SUSAN VAN KEULEN, Magistrate Judge.
Now before the Court is Plaintiffs' Motion to Strike Affirmative Defenses. Dkt. 27. Defendants oppose the motion. Dkt. 30. Pursuant to Civil Local Rule 7-1(b) and in the interest of judicial economy, the Court hereby TERMINATES the remaining briefing schedule (i.e., the deadline for Plaintiffs to file a reply), TERMINATES the hearing on the motion, and DENIES Plaintiffs' motion to strike for the reasons and on the condition discussed below.
A court may strike affirmative defenses under Federal Rule of Civil Procedure 12(f) if they present an "insufficient defense, or any redundant, immaterial, impertinent, or scandalous matter." The purpose of a Rule 12(f) motion to strike is "to avoid the expenditure of time and money that must arise from litigating spurious issues by dispensing with those issues prior to trial." Fantasy, Inc. v. Fogerty, 984 F.2d 1524, 1527 (9th Cir. 1993), rev'd on other grounds, 510 U.S. 517 (1994) (citation omitted). A motion to strike also may be justified where it simplifies the litigation. See Free Speech Systems, LLC v. Menzel, 390 F.Supp.3d 1162, 1176 (N.D. Cal. 2019).
However, Rule 12(f) motions are generally disfavored because they are frequently used as stalling tactics, and because the pleadings are of more limited importance in federal practice. Arthur v. Constellation Brands, Inc., No. 16-cv-04680-RS, 2016 WL 6248905, at *2 (N.D. Cal. Oct. 26, 2016). If there is any doubt, the motion to strike should be denied, leaving assessment of the sufficiency of the defense for adjudication on the merits. Id. Some courts also deny Rule 12(f) motions unless prejudice would result to the moving party as a result. Id.

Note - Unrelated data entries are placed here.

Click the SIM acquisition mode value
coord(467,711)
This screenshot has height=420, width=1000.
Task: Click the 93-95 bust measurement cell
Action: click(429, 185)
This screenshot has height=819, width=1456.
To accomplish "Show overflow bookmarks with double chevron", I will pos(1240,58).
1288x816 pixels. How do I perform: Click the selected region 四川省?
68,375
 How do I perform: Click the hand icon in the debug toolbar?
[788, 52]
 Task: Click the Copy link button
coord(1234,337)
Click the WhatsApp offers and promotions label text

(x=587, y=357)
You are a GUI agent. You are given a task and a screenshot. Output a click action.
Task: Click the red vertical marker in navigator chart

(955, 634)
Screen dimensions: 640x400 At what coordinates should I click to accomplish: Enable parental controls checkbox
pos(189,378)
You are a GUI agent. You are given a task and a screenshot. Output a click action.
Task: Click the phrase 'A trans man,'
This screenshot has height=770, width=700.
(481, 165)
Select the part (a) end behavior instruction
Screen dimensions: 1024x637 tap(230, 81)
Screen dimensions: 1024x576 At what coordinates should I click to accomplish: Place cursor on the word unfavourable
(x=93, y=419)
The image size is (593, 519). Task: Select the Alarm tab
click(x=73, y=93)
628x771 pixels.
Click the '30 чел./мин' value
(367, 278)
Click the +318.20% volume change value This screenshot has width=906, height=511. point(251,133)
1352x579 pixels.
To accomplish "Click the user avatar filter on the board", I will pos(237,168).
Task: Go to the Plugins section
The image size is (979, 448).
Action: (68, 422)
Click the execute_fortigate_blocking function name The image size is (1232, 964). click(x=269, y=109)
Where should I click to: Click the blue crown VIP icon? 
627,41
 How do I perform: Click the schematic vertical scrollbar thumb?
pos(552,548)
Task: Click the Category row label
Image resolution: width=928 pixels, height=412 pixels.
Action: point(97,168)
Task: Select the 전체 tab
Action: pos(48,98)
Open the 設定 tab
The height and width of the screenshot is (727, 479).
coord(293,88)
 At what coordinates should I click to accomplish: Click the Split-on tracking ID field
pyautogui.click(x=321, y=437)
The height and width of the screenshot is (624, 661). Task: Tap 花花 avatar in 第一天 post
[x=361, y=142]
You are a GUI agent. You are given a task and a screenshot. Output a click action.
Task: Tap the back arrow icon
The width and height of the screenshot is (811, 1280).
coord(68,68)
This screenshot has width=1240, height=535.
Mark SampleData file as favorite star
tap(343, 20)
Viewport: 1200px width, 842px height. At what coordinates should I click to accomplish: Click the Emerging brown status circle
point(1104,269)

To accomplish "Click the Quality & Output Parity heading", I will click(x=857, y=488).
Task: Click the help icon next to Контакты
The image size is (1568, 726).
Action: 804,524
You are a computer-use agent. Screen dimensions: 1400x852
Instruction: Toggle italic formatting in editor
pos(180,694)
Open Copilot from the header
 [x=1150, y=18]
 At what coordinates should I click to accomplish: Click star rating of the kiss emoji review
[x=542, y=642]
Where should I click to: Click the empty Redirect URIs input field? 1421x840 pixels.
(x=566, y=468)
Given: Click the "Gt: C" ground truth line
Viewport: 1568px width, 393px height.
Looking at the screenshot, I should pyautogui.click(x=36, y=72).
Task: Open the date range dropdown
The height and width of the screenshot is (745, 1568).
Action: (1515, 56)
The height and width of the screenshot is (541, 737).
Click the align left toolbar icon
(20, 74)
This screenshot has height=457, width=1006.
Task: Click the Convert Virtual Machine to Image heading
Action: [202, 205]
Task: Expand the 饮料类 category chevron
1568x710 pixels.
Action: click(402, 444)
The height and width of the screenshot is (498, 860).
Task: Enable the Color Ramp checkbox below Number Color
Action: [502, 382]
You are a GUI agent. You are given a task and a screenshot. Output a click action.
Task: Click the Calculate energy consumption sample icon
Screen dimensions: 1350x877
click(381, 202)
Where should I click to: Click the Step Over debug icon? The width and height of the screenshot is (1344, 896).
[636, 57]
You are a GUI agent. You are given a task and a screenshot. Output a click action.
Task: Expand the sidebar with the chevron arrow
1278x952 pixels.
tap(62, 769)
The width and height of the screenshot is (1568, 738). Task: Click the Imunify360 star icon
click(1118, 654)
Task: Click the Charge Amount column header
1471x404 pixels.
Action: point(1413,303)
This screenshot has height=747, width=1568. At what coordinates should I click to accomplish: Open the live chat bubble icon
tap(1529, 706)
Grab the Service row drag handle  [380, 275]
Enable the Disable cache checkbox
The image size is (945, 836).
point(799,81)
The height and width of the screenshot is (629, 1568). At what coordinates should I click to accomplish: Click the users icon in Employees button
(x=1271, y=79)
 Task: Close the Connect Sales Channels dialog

When striking an affirmative defense, leave to amend should be freely given if doing so does not cause prejudice to the opposing party. See Wyshak v. City Nat'l Bank, 607 F.2d 824, 826 (9th Cir. 1979).
Plaintiffs challenge Defendants' second through tenth, twelfth through fourteenth, and sixteenth through nineteenth affirmative defenses, arguing that they fail to meet applicable pleading standards or fail to state an affirmative defense. Dkt. 28. In the Court's view, assessment of the sufficiency of defenses is better left for adjudication on the merits. In recognition of Plaintiffs' concerns, however, the Court will permit Plaintiffs to serve one interrogatory per each challenged affirmative defense to assist Plaintiffs in discovering the basis for those defenses without counting such interrogatories toward Plaintiffs' 25-interrogatory limit in this case. See Fed. R. Civ. P. 33(a)(1). Plaintiffs have not shown that the inclusion of the challenged defenses under these circumstances would prejudice Plaintiffs, and their removal would not simplify the litigation. See Free Speech Systems, 390 F. Supp. 3d at 1176 (denying motion to strike affirmative defense that do not add complexity and will not prejudice plaintiff); Arthur, 2016 WL 6248905, at *4 ("parsing negative from affirmative defenses is unnecessary because [plaintiff] has made no showing that he will suffer prejudice if these defenses are not stricken or that striking them will avoid litigation of spurious issues").
For the foregoing reasons, Plaintiffs' motion to strike affirmative defenses is DENIED. Plaintiffs may serve one interrogatory per each challenged affirmative defense (i.e., the second through tenth, twelfth through fourteenth, and sixteenth through nineteenth affirmative defenses) seeking the basis of those defenses, and such interrogatories will not count toward Plaintiffs' 25-interrogatory limit in this case.